はあああああああああああああああああああああああああああああああああああああああああああああああああああああああああああああああああああああああああ!
騎士のうなり声が聞こえて来る
騎士の握る剣がわずかに震え力がこもっていく気がした。
幻想的な光景だった。
体中に優しさを感じさせる黄色い光があふれ、それは次第にすべてを浄化する白い光へと変換していく。
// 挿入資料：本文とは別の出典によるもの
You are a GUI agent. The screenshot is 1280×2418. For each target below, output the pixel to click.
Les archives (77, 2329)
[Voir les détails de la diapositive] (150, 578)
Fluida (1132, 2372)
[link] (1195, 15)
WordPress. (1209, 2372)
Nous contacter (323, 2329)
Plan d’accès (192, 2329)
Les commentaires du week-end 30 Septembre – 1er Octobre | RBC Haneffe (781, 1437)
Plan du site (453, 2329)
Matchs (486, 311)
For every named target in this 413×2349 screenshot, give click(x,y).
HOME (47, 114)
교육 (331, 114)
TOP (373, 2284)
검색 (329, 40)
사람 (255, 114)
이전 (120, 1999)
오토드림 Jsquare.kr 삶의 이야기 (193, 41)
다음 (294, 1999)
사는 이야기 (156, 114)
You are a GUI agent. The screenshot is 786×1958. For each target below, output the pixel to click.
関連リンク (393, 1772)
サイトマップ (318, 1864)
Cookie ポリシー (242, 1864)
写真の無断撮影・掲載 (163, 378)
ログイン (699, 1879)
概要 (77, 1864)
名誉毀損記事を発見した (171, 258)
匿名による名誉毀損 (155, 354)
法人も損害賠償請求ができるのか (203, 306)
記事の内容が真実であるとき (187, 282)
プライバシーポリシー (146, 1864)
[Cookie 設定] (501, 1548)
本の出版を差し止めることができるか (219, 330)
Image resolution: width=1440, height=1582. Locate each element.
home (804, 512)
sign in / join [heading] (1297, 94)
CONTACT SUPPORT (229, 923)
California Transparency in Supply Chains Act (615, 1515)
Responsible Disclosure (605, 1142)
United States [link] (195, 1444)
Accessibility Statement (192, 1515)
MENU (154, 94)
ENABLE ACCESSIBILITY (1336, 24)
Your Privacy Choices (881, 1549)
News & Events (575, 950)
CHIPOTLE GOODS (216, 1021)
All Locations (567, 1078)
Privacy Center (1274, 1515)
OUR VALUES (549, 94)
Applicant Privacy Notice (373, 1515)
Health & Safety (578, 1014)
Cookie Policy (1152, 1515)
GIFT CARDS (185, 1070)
貴様たちはその礼を欠き。やりすぎた。追放された者の無念を知れ!
光の剣、シャイニング・スラッシュ!
光の本流が天を突き闇を打ち払う。
きゃあああああああああああああああああああああああああああああああああああああああ!
誰かの悲鳴が響き
広場に臓物がぶちまけられると噴水が血の色一色に染まった。
・
・
・
・
・
・
最近、どこかの吟遊詩人が歌を作りそれが流行った
純白の騎士が罪人を裁いて回っている歌だ。
その歌には恐怖と制裁をイメージした歌詞が多分に含まれているそうだ
心当たりがあるとすればあのときの吟遊詩人が一命を取り留めたとしか思えない。
そのせいで私の知名度がグンと上がった。
ジャンさんが全快した
仕事も見つかり
たまに集まって談笑する。
冒険者を継続してひとりで頑張るそうだ。
たまに手伝う約束をしたらとても感謝していた。
フレイルさん、ありがとう。
そう言った笑顔が脳裏に焼き付く。
私はその気持ちのいい思い出を何度も頭の中で再生しながらこれからを生きていくのだろう。